DEINE AUFGABE
Gib das folgende Material Zeile für Zeile unverändert wieder, beginnend mit der ersten Zeile und endend mit der Zeile, die „The width and height of the screenshot is (1550, 768).“ enthält, einschließlich dieser.

AUSZUG AUS DATEN

-- -- --

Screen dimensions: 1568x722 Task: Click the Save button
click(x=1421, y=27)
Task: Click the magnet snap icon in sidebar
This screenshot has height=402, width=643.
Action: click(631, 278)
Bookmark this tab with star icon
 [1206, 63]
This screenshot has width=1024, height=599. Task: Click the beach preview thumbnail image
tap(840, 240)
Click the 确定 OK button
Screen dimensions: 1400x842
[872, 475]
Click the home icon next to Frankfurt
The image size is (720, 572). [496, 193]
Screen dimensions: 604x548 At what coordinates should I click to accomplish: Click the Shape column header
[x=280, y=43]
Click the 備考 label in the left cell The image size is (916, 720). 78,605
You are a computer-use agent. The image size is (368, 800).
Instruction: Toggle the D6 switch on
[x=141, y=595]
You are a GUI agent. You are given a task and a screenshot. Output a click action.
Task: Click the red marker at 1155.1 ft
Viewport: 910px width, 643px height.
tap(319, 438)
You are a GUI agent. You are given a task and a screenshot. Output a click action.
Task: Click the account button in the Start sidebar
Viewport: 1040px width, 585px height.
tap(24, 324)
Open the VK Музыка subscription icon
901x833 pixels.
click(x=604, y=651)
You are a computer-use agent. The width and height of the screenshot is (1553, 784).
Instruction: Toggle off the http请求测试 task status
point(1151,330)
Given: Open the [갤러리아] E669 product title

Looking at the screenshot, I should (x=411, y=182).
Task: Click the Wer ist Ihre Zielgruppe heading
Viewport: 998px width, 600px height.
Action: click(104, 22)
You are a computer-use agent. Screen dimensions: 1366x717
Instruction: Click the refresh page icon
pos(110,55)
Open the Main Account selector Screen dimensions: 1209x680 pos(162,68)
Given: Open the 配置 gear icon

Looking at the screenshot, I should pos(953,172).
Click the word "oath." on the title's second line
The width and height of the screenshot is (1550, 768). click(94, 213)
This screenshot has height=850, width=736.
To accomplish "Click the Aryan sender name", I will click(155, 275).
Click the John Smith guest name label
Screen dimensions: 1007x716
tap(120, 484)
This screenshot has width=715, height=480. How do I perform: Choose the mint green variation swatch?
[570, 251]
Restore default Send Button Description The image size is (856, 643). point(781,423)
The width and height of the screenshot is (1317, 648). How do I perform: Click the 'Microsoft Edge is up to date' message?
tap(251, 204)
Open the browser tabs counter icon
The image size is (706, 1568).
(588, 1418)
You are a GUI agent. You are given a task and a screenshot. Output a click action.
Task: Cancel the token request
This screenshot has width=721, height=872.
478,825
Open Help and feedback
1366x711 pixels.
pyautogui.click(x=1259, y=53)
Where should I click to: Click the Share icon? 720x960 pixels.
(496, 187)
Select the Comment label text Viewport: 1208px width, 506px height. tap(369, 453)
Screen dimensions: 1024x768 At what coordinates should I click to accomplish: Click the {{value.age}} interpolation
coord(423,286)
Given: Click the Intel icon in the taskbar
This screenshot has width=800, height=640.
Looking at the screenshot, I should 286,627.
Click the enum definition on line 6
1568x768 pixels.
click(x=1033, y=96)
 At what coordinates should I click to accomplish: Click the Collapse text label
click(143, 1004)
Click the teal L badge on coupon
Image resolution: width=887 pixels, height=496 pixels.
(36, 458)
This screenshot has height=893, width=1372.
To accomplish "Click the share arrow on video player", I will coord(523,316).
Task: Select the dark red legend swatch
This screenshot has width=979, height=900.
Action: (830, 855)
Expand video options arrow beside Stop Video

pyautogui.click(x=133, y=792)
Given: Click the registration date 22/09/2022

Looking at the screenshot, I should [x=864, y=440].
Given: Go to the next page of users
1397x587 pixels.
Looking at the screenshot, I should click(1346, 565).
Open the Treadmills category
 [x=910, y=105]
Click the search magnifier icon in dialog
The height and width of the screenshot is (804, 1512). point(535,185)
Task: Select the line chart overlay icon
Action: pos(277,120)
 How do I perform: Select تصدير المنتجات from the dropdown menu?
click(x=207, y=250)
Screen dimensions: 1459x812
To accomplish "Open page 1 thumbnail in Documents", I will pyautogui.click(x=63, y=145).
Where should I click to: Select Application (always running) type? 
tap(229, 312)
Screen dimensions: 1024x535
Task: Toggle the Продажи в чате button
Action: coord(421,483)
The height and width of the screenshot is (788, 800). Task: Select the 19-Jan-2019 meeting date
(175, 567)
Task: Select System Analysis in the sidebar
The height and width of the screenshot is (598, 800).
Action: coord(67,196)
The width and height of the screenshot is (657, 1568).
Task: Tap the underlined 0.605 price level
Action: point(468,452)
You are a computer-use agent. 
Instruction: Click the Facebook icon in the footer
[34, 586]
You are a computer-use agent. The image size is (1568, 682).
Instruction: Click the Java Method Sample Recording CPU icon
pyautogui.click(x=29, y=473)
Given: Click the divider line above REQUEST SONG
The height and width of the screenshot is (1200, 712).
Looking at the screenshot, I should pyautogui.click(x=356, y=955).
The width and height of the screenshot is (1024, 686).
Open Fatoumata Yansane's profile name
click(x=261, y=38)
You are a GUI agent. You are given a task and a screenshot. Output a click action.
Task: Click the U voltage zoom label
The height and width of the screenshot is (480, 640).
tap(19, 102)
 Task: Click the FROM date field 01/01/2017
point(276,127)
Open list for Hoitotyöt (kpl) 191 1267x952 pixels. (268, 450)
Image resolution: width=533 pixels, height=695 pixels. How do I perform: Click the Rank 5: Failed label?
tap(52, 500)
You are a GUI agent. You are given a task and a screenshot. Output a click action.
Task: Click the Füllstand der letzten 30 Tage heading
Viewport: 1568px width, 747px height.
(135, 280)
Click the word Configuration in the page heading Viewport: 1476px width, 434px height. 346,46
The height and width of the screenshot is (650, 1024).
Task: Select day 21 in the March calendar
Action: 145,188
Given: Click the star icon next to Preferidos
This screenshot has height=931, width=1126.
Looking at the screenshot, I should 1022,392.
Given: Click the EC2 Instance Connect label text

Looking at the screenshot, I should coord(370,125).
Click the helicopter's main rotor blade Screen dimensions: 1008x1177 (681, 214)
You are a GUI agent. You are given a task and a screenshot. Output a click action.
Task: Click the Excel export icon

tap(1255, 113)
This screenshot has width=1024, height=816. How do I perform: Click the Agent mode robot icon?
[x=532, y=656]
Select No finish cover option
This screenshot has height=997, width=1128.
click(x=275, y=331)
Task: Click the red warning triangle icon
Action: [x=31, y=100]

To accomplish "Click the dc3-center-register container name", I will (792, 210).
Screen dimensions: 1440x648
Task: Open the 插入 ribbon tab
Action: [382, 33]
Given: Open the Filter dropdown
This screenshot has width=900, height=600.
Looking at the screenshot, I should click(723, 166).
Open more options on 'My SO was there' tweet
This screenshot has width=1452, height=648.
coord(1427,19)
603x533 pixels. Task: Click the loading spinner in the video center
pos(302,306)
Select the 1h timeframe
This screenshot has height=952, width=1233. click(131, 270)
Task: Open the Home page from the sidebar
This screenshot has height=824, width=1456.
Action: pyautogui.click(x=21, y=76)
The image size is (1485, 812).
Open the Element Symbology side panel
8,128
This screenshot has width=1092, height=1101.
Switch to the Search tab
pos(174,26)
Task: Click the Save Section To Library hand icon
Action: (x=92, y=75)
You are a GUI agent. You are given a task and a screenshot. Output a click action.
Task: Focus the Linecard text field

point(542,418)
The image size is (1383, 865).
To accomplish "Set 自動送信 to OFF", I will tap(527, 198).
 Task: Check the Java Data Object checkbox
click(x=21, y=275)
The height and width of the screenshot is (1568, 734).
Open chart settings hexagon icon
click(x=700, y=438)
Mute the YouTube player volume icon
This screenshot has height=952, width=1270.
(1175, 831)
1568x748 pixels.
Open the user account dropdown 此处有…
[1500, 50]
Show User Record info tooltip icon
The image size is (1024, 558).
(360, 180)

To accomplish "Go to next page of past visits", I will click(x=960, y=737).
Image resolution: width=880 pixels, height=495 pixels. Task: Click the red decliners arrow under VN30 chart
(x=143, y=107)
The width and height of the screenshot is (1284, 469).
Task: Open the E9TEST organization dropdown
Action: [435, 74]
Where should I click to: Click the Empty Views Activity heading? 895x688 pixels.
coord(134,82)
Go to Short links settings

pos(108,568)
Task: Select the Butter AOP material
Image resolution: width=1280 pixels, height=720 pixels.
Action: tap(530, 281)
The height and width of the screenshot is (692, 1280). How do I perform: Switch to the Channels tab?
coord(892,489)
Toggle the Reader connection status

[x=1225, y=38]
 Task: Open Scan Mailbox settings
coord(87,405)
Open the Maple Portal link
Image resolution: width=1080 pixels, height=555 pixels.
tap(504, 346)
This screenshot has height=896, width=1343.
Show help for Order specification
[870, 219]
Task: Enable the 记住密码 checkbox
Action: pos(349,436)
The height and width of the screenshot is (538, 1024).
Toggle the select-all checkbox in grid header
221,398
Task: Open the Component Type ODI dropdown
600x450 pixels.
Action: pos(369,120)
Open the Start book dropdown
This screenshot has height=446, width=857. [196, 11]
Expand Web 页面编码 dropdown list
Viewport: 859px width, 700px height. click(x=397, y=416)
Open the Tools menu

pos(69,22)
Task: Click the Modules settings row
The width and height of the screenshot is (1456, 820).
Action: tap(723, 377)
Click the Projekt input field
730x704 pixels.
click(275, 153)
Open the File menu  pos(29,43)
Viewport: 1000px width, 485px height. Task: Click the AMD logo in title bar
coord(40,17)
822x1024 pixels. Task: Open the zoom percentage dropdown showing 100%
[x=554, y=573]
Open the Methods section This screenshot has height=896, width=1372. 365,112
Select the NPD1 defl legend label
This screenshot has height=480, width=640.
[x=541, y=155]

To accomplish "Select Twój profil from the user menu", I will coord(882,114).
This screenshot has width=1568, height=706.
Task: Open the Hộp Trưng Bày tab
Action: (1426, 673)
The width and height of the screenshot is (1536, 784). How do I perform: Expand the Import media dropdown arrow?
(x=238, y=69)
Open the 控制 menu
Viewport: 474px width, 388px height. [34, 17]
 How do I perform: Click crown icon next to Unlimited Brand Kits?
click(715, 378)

-- -- --

RICHTIGE LÖSUNG
Screen dimensions: 1568x722 Task: Click the Save button
click(x=1421, y=27)
Task: Click the magnet snap icon in sidebar
This screenshot has height=402, width=643.
Action: click(631, 278)
Bookmark this tab with star icon
 [1206, 63]
This screenshot has width=1024, height=599. Task: Click the beach preview thumbnail image
tap(840, 240)
Click the 确定 OK button
Screen dimensions: 1400x842
[872, 475]
Click the home icon next to Frankfurt
The image size is (720, 572). [496, 193]
Screen dimensions: 604x548 At what coordinates should I click to accomplish: Click the Shape column header
[x=280, y=43]
Click the 備考 label in the left cell The image size is (916, 720). 78,605
You are a computer-use agent. The image size is (368, 800).
Instruction: Toggle the D6 switch on
[x=141, y=595]
You are a GUI agent. You are given a task and a screenshot. Output a click action.
Task: Click the red marker at 1155.1 ft
Viewport: 910px width, 643px height.
tap(319, 438)
You are a GUI agent. You are given a task and a screenshot. Output a click action.
Task: Click the account button in the Start sidebar
Viewport: 1040px width, 585px height.
tap(24, 324)
Open the VK Музыка subscription icon
901x833 pixels.
click(x=604, y=651)
You are a computer-use agent. The width and height of the screenshot is (1553, 784).
Instruction: Toggle off the http请求测试 task status
point(1151,330)
Given: Open the [갤러리아] E669 product title

Looking at the screenshot, I should (x=411, y=182).
Task: Click the Wer ist Ihre Zielgruppe heading
Viewport: 998px width, 600px height.
Action: click(104, 22)
You are a computer-use agent. Screen dimensions: 1366x717
Instruction: Click the refresh page icon
pos(110,55)
Open the Main Account selector Screen dimensions: 1209x680 pos(162,68)
Given: Open the 配置 gear icon

Looking at the screenshot, I should pos(953,172).
Click the word "oath." on the title's second line
The width and height of the screenshot is (1550, 768). click(94, 213)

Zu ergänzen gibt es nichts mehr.